Maria Custódia chegou a fazer diariamente essa viagem a pé. Durante 20 anos era quem trazia o correio e mercearia de Amarante até Canadelo, fazendo quase 40 quilómetros por dia, mais de seis horas de viagem no total
“Era muito duro, mas eu gostava. Ganhava 25 tostões. Conhecia-se muita gente por essas aldeias fora até Amarante. Gente boa que gostava de mim”, contou, confessando saudade de pessoas da sua geração que já partiram.
Essas duas décadas foram o período mais difícil da sua vida. Sozinha – o marido já tinha desaparecido – criou dois filhos.
“Cheguei a passar fome, mas as coisas foram-se arranjando”, disse.
Percebeu-se que não queria falar de coisas tristes, mas não hesitou em voltar à mala das recordações quando falou da sua infância.
Sorridente foi contando, enquanto gesticulava com a mão direita, à cadência da conversa:
“Olhe, passava os dias a carregar molhos de lenha para os fornos da cal. Subia e descia estas encostas muitas vezes por dia”, contou, apontando para os montes que cercam a aldeia.
A idosa recordou os grandes fornos que existiam em Canadelo utilizados para fazer cal, que era transportada em mulas até Amarante.
Do seu longo percurso de vida, também fala do tempo em que, como muita gente daquelas paragens, ajudava a limpar o minério no rio Olo. Era o estanho extraído das minas de Vieiros, desactivadas há algumas décadas.
“Fazíamos de tudo. Eram tempos difíceis e tínhamos de nos manter vivos”, confessou.
Hoje Maria Custódia enfrenta mais um momento difícil.
Com um rendimento pouco superior a 200 euros por mês, os proprietários da pequena casa que habita sozinha querem que deixe o espaço.
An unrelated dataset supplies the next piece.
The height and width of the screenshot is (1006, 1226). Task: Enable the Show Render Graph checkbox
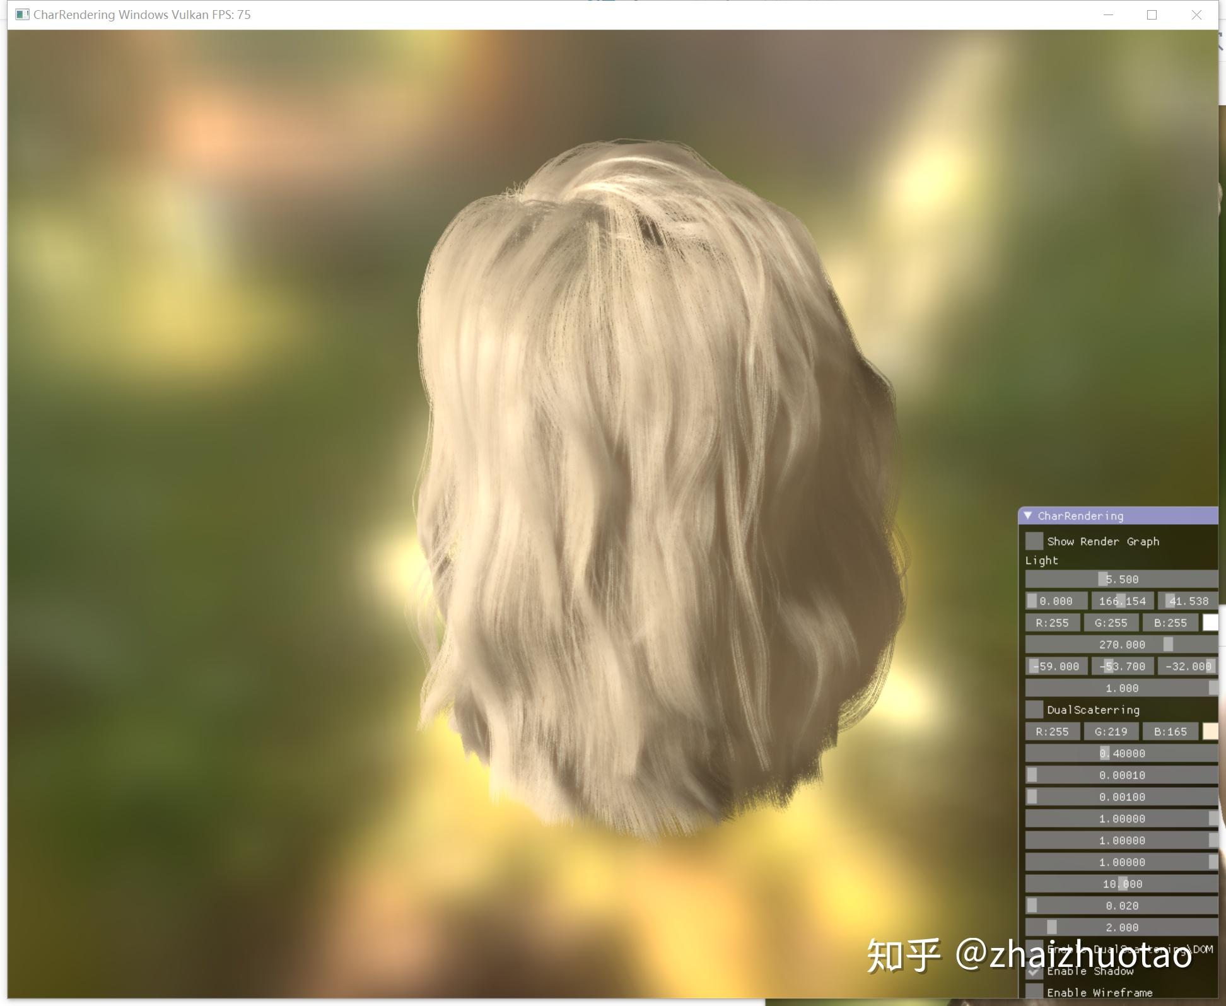click(x=1034, y=541)
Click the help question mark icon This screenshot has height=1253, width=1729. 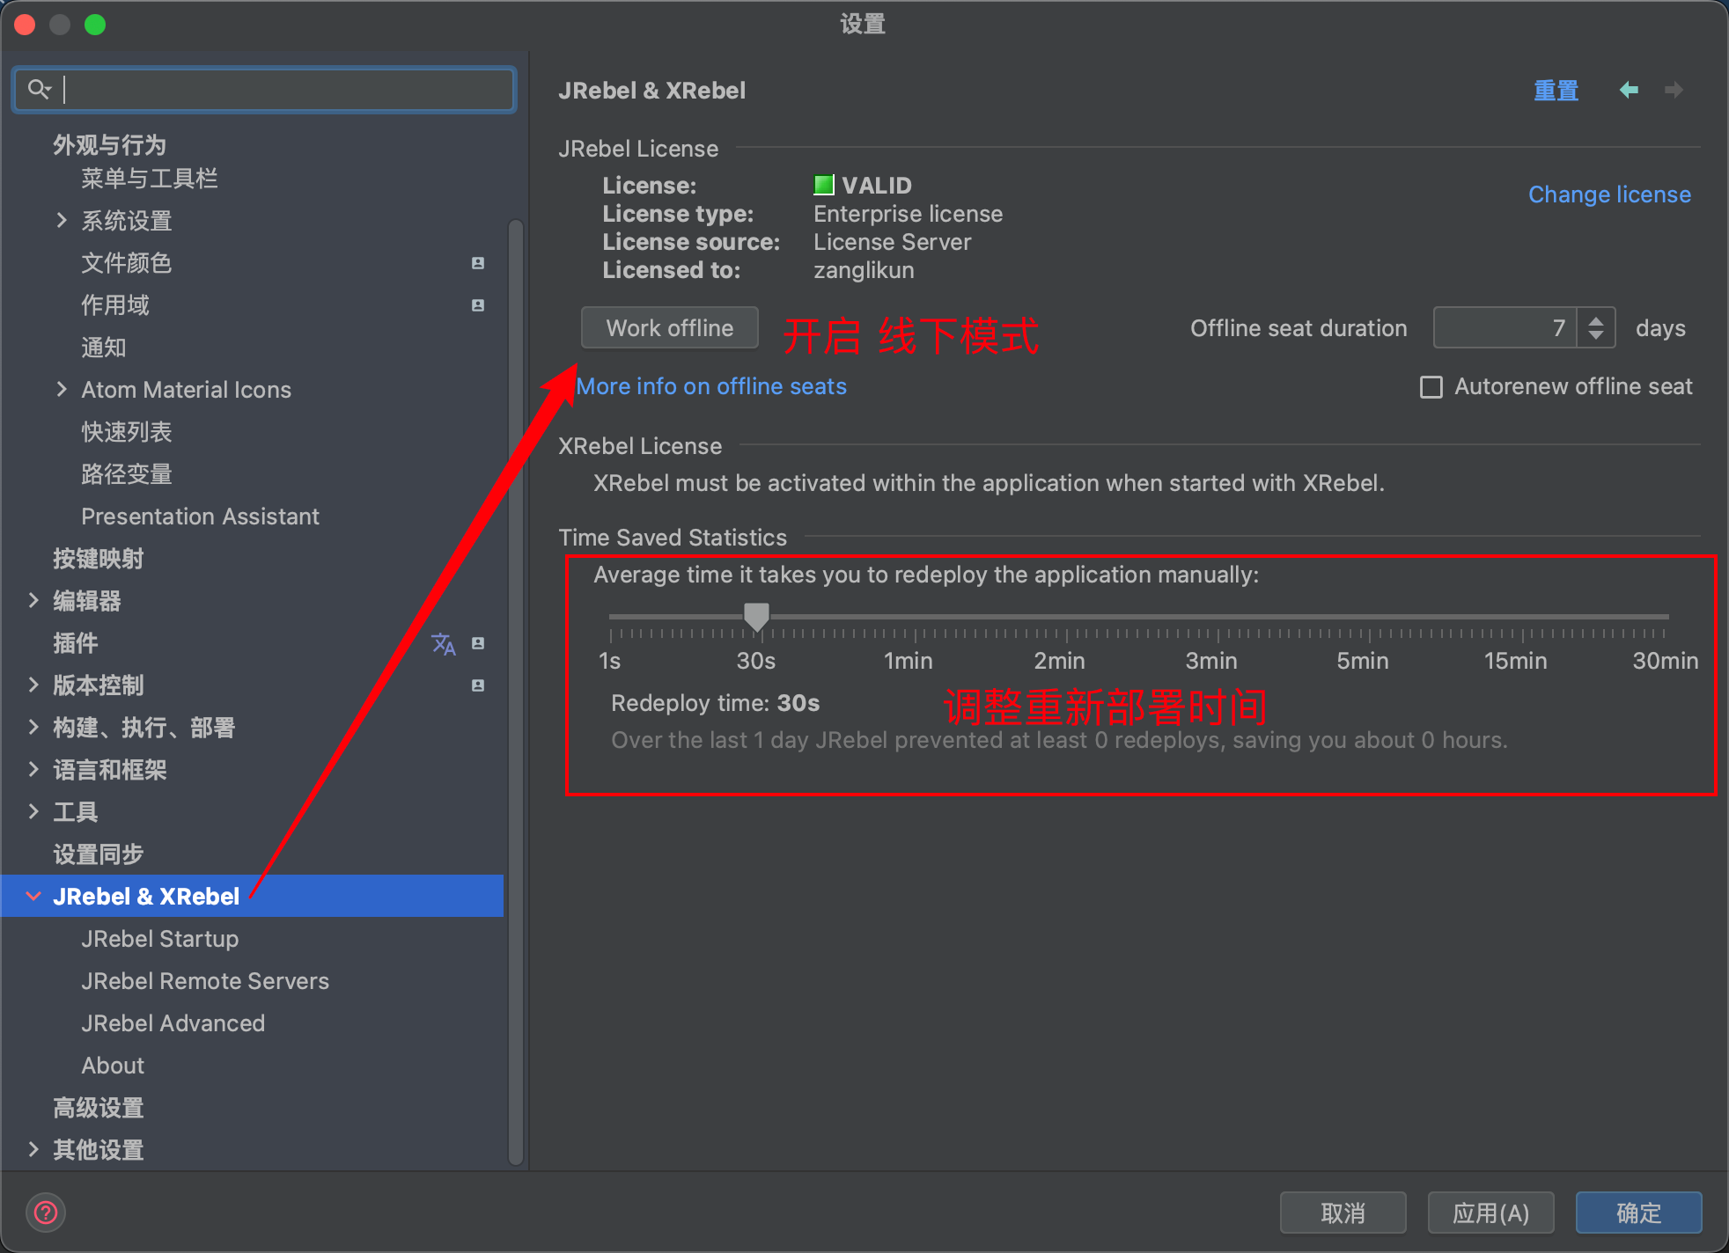click(x=46, y=1213)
“Mas eu não tenho para onde ir”, lamenta-se Maria Custódia, enquanto se queixa que o dono da casa até a electricidade lhe cortou.
Utiliza velas para iluminar a habitação à noite e nem sequer pode ligar o pequeno frigorífico para conservar os alimentos.
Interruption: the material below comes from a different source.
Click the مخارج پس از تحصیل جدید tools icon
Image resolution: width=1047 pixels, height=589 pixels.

O presidente da junta garante que a idosa vive numa situação muito precária, precisando da ajuda para sobreviver.
Apesar da insistência, recusou-se, por confessada vergonha, a mostrar onde vive.
Sente-se muito amargurada e apenas pede que a ajudem a arranjar um espaço onde viver com algum conforto.
“Ficava muito feliz se me arranjassem uma casinha”, disse a idosa, segurando carinhosamente o braço do jornalista, nele fixando o olhar, num silêncio só perturbado pelo ressoar afastado do rio Olo.
A junta está a tentar a ajudar e o presidente da Câmara de Amarante, Armindo Abreu, até já disse que a senhora podia utilizar a antiga escola primária da aldeia, desactivada há dois anos, que a autarquia se prontificava a recuperar.
Inicialmente a idosa aceitou, mas hoje hesita, porque a escola está afastada algumas centenas de metros do centro de aldeia e o acesso é íngreme.
“Está muito longe e tenho medo de viver lá sozinha. Se me der alguma coisa não terei quem me ajude”, salientou, corroborada pelo presidente da junta.
Manuel Claro está atentar encontrar outra solução, que poderá passar pela adaptação do rés-do-chão da sede da junta.
“Estamos a fazer o que podemos para ajudar a dona Custódia, que está a sofrer muito. Ela merece o apoio de toda a aldeia”, sustenta o autarca de Canadelo.
Mas a idosa não quis terminar a conversa com lamúrias, como disse ao jornalista.
Falou então do quanto gostava de chegar aos 100 anos.
“Se conseguisse havia de dançar muito nesse dia”, prometeu.